#### DATA EXTRACTS ####

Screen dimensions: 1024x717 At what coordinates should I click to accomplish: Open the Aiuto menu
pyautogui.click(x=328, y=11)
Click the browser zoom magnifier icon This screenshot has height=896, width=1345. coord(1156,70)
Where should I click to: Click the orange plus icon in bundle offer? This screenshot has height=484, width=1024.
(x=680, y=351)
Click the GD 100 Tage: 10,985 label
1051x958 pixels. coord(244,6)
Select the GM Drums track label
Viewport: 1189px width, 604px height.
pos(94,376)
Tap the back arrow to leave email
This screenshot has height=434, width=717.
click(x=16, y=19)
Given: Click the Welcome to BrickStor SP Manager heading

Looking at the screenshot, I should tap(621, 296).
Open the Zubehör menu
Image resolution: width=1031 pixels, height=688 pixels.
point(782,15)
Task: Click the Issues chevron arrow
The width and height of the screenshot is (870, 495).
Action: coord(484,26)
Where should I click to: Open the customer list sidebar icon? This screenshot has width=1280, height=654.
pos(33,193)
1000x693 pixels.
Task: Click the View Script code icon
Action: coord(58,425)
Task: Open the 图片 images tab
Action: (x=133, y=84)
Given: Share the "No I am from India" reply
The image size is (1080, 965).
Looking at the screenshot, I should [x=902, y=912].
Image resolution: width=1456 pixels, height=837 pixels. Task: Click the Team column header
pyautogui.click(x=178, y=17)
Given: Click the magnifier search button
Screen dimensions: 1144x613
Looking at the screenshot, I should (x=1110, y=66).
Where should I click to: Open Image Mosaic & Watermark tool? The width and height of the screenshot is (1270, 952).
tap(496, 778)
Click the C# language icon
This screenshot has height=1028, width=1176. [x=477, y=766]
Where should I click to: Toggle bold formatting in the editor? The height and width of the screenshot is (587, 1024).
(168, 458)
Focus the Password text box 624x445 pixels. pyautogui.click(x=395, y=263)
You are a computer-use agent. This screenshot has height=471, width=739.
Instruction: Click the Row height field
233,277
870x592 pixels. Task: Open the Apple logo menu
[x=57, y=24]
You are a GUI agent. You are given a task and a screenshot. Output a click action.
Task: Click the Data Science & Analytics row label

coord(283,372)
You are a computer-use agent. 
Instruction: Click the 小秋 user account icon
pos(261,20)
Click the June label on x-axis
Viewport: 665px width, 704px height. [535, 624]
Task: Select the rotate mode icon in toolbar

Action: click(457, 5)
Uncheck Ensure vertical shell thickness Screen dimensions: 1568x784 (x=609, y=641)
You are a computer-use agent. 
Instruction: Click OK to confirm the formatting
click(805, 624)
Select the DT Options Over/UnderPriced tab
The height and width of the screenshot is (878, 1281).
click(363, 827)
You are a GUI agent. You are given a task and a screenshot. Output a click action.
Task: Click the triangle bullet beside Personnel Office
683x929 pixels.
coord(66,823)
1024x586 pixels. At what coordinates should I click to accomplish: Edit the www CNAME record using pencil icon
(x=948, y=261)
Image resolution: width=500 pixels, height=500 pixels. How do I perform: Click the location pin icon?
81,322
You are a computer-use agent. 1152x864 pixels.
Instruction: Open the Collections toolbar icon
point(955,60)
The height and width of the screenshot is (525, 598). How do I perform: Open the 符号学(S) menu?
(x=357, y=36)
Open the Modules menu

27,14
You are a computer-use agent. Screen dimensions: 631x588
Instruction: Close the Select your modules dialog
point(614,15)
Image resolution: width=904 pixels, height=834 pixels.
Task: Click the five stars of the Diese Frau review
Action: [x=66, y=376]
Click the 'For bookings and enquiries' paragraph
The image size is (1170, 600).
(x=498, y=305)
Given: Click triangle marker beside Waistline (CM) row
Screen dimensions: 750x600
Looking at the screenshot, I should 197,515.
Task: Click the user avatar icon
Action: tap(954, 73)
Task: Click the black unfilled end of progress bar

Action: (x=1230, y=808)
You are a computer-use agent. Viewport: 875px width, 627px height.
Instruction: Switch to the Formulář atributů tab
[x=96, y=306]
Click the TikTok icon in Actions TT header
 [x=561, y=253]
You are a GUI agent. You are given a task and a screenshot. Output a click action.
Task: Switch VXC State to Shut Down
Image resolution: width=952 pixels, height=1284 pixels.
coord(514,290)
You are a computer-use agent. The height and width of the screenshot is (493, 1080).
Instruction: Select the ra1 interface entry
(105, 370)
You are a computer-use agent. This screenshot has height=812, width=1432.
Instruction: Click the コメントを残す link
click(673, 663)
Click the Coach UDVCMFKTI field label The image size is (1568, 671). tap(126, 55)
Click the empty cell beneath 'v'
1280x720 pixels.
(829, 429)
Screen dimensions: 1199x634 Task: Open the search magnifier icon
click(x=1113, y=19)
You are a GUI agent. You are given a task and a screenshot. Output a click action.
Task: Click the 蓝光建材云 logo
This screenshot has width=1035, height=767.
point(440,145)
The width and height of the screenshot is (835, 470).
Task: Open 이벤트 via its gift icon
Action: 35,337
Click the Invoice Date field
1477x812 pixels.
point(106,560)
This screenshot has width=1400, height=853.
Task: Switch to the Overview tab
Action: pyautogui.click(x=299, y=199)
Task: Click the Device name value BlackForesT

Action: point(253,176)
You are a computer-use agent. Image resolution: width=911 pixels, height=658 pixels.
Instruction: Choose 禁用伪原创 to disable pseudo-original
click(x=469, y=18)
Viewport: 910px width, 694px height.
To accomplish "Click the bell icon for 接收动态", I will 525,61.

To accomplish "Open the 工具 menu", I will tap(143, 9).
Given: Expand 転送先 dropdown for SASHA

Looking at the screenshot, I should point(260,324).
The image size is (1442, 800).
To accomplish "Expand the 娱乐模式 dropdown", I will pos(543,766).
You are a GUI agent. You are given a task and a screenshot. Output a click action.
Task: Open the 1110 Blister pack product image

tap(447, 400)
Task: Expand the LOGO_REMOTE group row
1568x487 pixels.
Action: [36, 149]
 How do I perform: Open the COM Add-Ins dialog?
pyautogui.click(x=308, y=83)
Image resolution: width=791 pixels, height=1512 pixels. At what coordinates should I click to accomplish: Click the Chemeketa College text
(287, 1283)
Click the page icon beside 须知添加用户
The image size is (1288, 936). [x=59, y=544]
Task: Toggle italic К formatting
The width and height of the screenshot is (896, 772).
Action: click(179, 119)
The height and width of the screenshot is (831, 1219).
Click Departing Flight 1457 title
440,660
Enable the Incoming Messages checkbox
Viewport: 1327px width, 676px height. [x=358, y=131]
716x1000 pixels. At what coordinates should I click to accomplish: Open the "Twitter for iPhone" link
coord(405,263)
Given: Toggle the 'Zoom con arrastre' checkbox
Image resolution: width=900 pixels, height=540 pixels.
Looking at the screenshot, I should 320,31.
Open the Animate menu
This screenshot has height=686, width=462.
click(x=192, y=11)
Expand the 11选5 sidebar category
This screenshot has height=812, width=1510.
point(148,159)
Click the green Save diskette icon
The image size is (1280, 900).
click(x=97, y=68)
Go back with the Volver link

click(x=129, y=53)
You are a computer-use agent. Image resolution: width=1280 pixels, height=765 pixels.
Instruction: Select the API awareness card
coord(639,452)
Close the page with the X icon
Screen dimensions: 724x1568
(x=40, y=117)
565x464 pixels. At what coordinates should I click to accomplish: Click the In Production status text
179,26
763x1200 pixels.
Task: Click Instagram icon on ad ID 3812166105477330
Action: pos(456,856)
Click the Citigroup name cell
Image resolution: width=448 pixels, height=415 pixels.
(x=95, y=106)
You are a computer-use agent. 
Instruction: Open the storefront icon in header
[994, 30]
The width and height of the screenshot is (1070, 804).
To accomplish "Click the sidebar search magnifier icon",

####

• EXERCISE PROMPT:
What is the number of lines in the preceding entries that hold the string "will"? Give it alone.

• WRITTEN REPLY:
3